Stored data

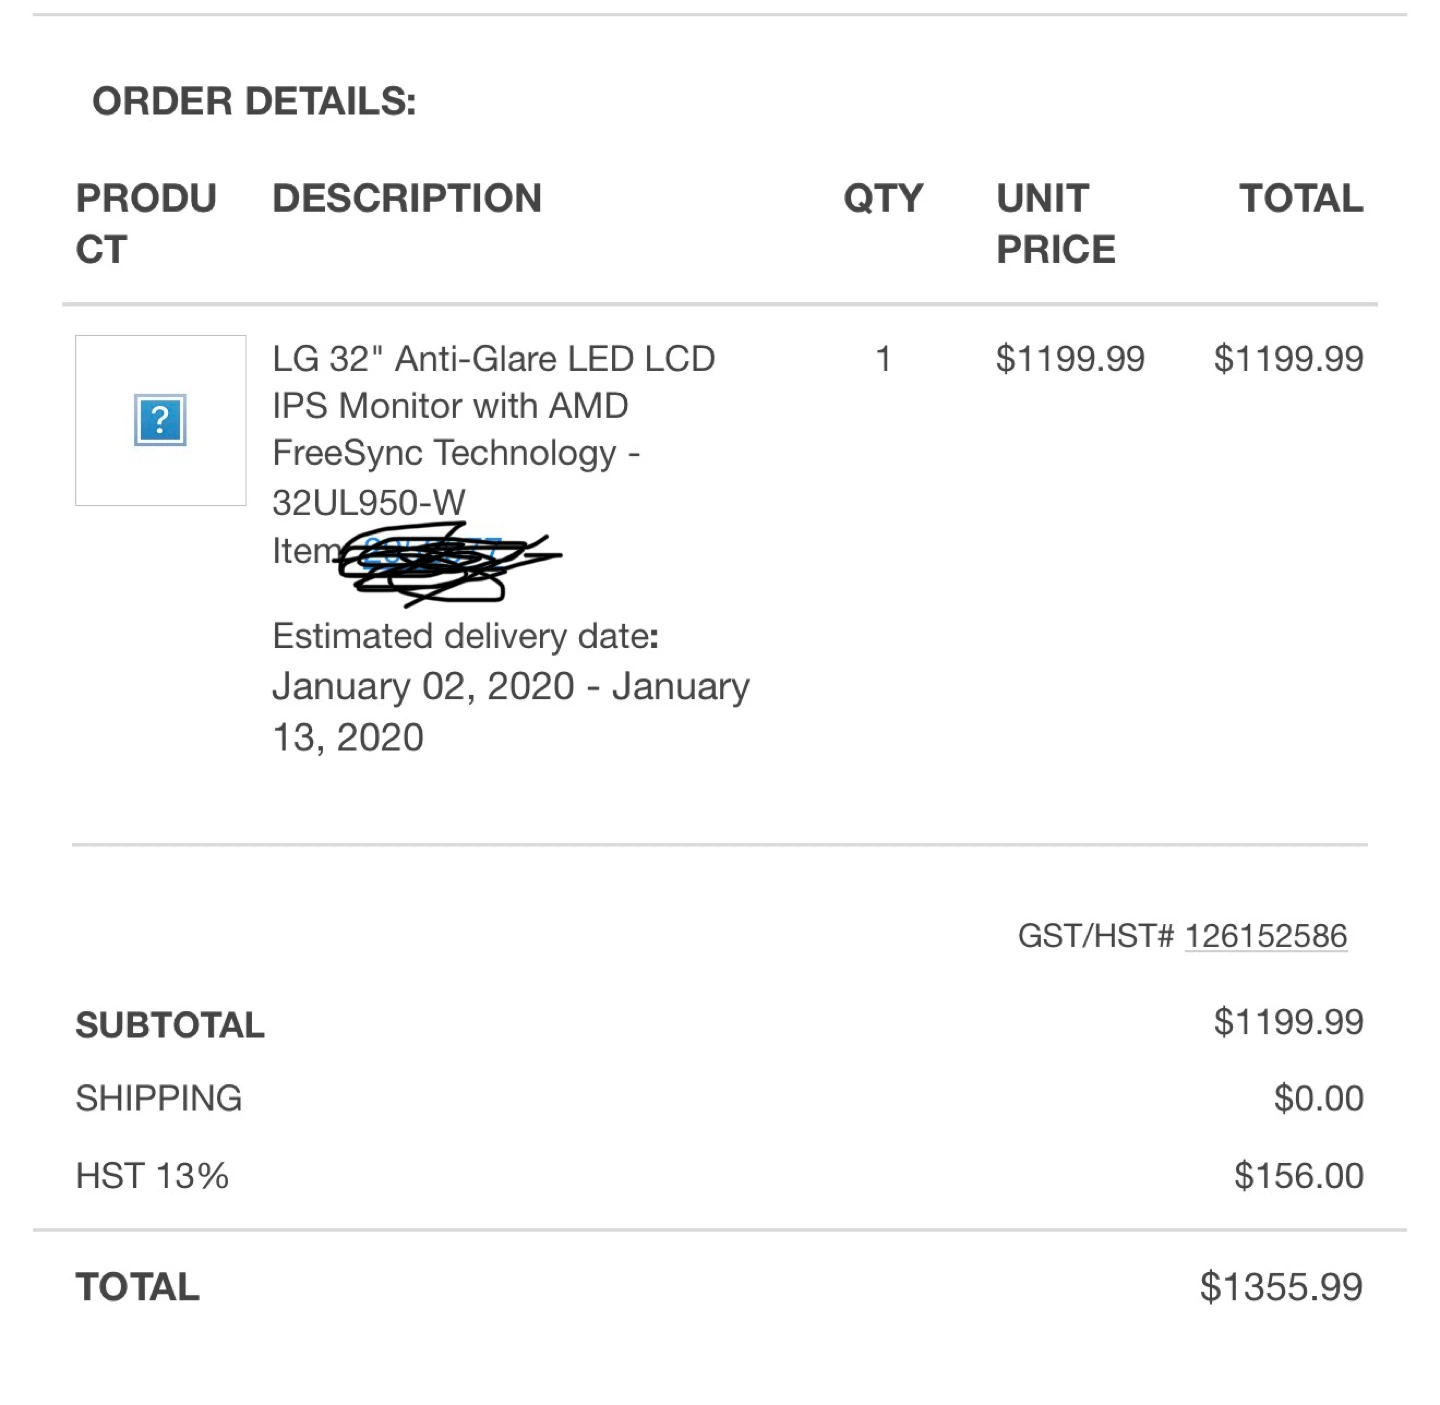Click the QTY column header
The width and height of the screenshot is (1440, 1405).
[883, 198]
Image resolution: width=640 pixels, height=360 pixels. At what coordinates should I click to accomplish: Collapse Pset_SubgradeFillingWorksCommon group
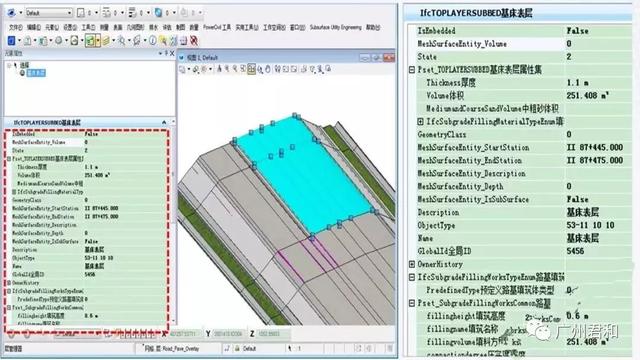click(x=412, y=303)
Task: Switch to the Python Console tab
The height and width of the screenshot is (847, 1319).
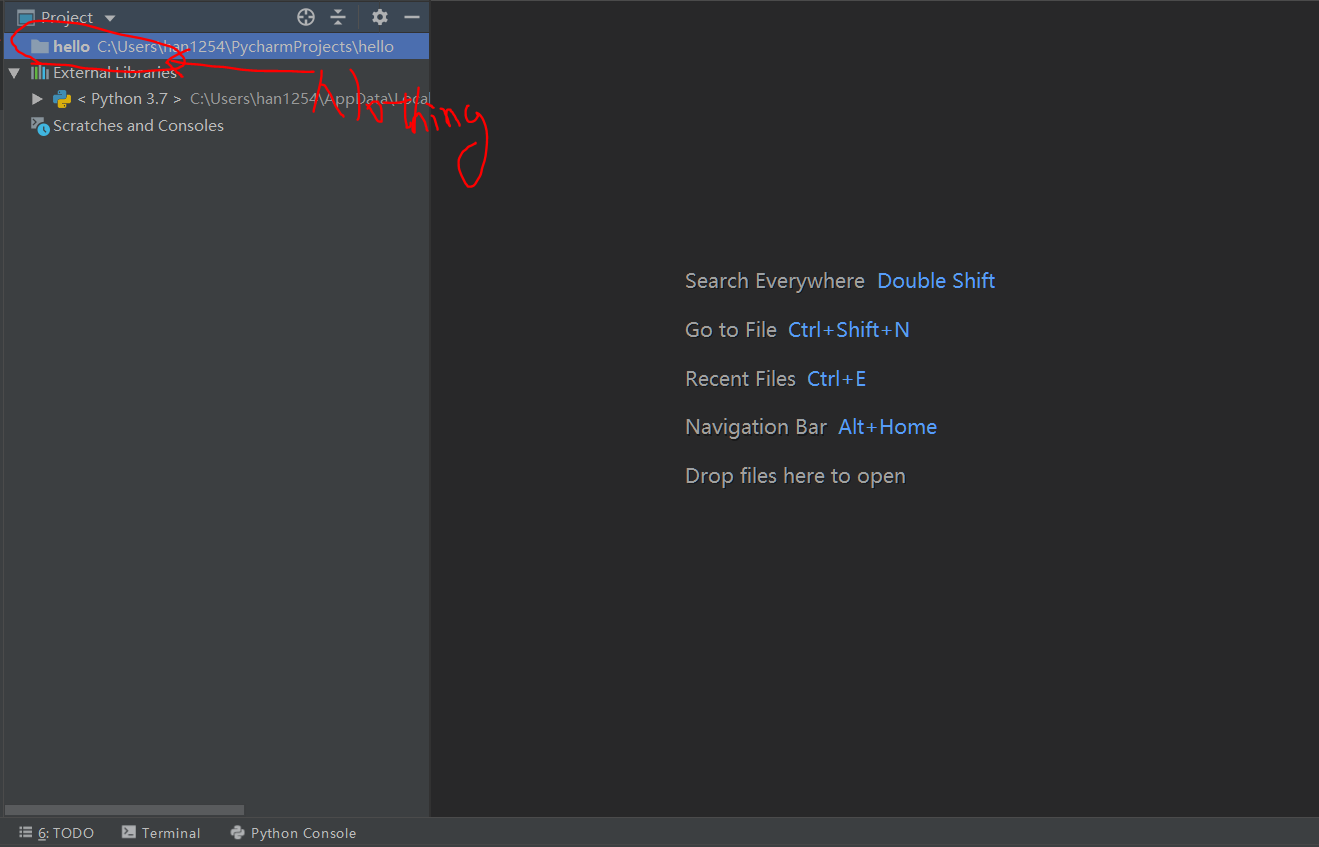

▶ [WORK INSTRUCTION]:
The copy must begin at the line containing "Task: Switch to the Python Console tab" and end at the last line of the data above, with every line retyped exactly and no pictures included.

▶ [EXPECTED OUTPUT]:
Task: Switch to the Python Console tab
The height and width of the screenshot is (847, 1319).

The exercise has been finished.